La vidéo de Musk répète la même pensée qui a embourbé les débats sur la frontière au cours des dernières décennies : les partisans insistent sur leur vérité sur la frontière, ne voulant pas trouver un terrain d’entente pour adopter une réforme complète. Pourtant, à un moment donné, il dit quelque chose qui diffère de la ligne du Parti républicain. Alors que les républicains disent depuis longtemps que l’application de la loi doit avoir lieu avant de trouver une voie pour que les migrants qui se trouvent aux États-Unis puissent rester ici, Musk, un immigrant d’Afrique du Sud, a déclaré : « Je suis extrêmement pro-immigrés, et je crois que nous avons besoin d’un système d’immigration légale considérablement élargi, et que nous devrions laisser entrer dans le pays toute personne qui travaille dur et honnête et qui contribuera aux États-Unis. Nous devrions avoir une approbation juridique accélérée pour toute personne qui entre dans cette catégorie. Mais dans le même ordre d’idées, nous ne devrions pas non plus autoriser les gens à entrer dans le pays s’ils enfreignent la loi. Là-bas, il ressemble plus à des républicains d’époque, tels que Ronald Reagan ou George W. Bush, qui étaient en faveur de politiques d’immigration plus clémentes, qu’aux restrictionnistes républicains d’aujourd’hui.

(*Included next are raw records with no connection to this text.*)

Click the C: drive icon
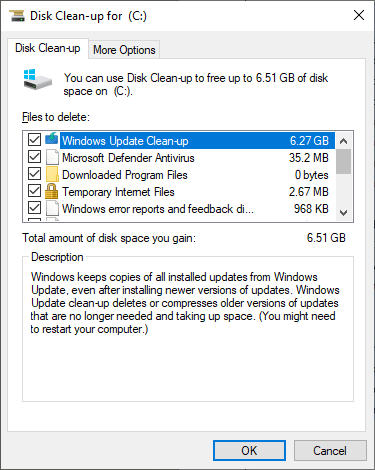This screenshot has height=470, width=375. click(37, 79)
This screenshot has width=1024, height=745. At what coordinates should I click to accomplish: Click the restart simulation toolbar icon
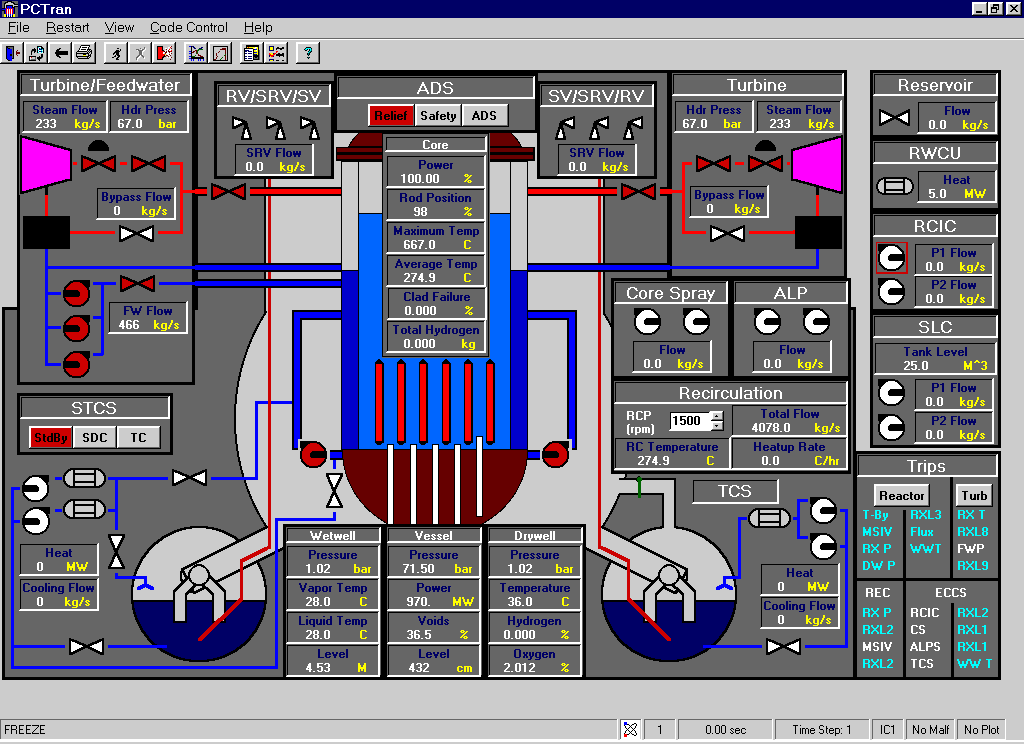click(x=37, y=53)
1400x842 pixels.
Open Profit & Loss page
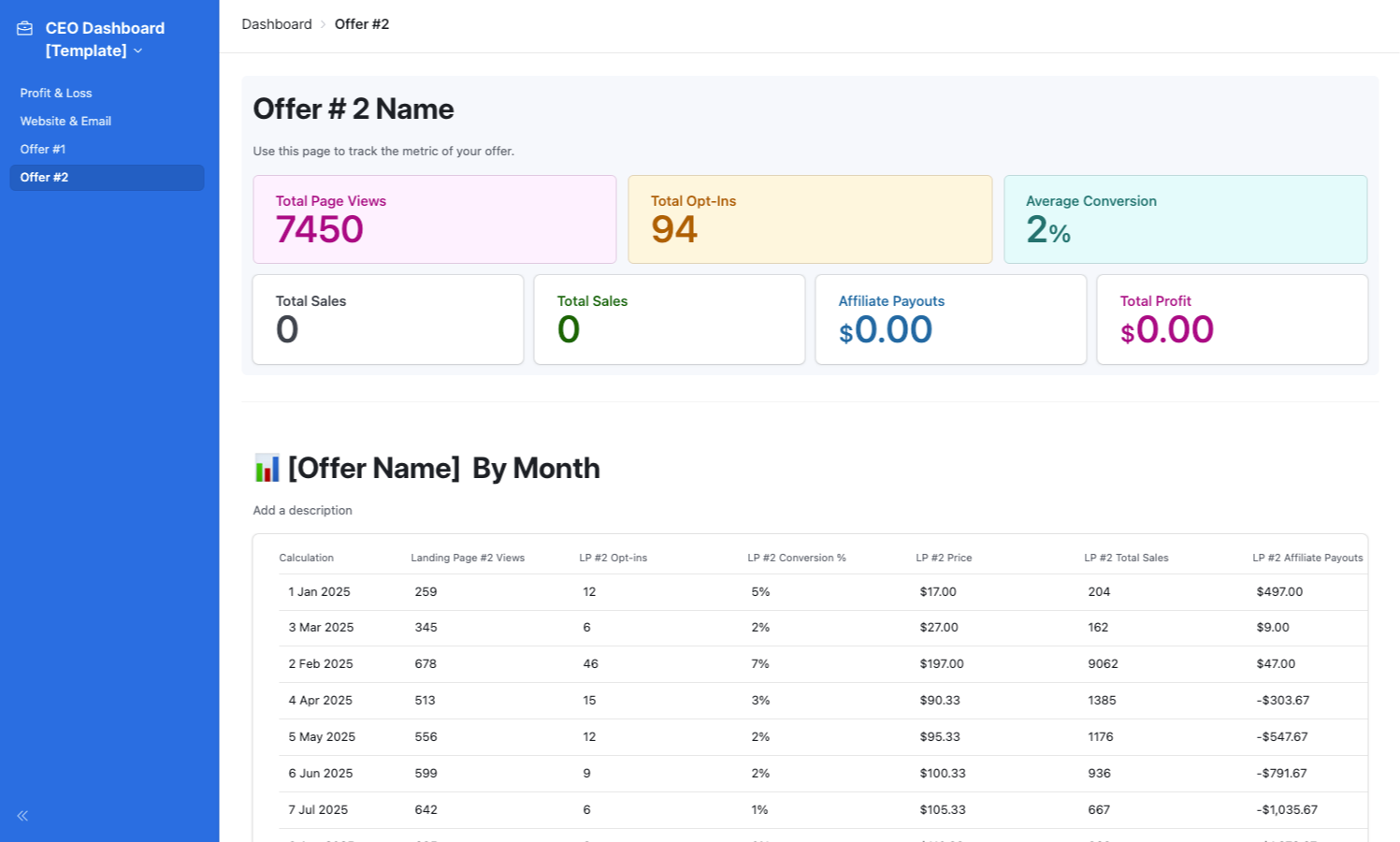pos(56,94)
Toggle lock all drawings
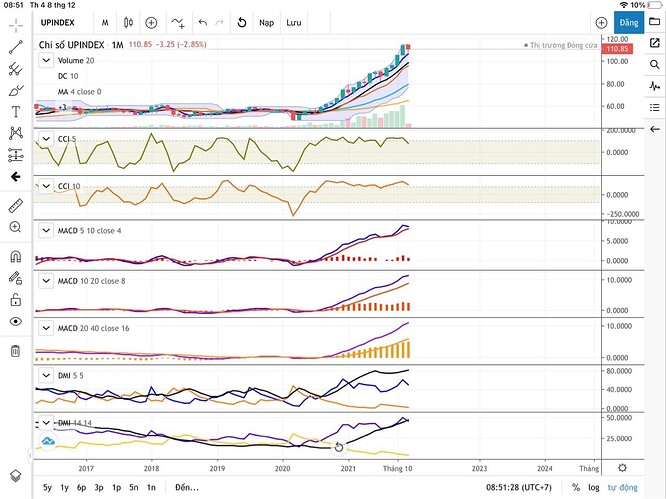The width and height of the screenshot is (666, 499). click(15, 300)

À l’exception de ce moment, Musk a manqué l’occasion de se plonger dans les complexités du débat sur la frontière. S’il l’avait voulu, Musk aurait pu parler avec des avocats spécialisés en droit de l’immigration qui défendent sans relâche leurs clients, même s’ils savent que bon nombre de leurs demandes de séjour aux États-Unis seront rejetées. Il aurait pu montrer les villes frontalières animées où les personnes qui traversent la frontière le plus visiblement sont des citoyens américains entrant au Mexique pour prendre un repas, voir un médecin ou acheter des œuvres d’art, et des citoyens mexicains se dirigeant vers le nord pour faire du shopping, travailler et aller à l’école. Il aurait pu montrer les travailleurs sans-papiers de l’agriculture et de l’habillement qui travaillent dur pour nous nourrir et nous vêtir, ou les catastrophes environnementales, politiques et économiques qui conduisent les migrants à prendre la décision difficile de déraciner leur vie et de briser leurs familles. Ce sont aussi des vérités non filtrées sur la frontière. Elles n’auraient pas effacé le point de vue de Musk selon lequel il y a un problème à résoudre, mais elles auraient donné à ses millions de followers une meilleure compréhension de la gravité de la tâche à accomplir. ♦

Geraldo Cadava est professeur d’histoire et d’études latino-américaines à l’Université Northwestern, et l’auteur, plus récemment, de « The Hispanic Republican : The Shaping of an American Political Identity, from Nixon to Trump ».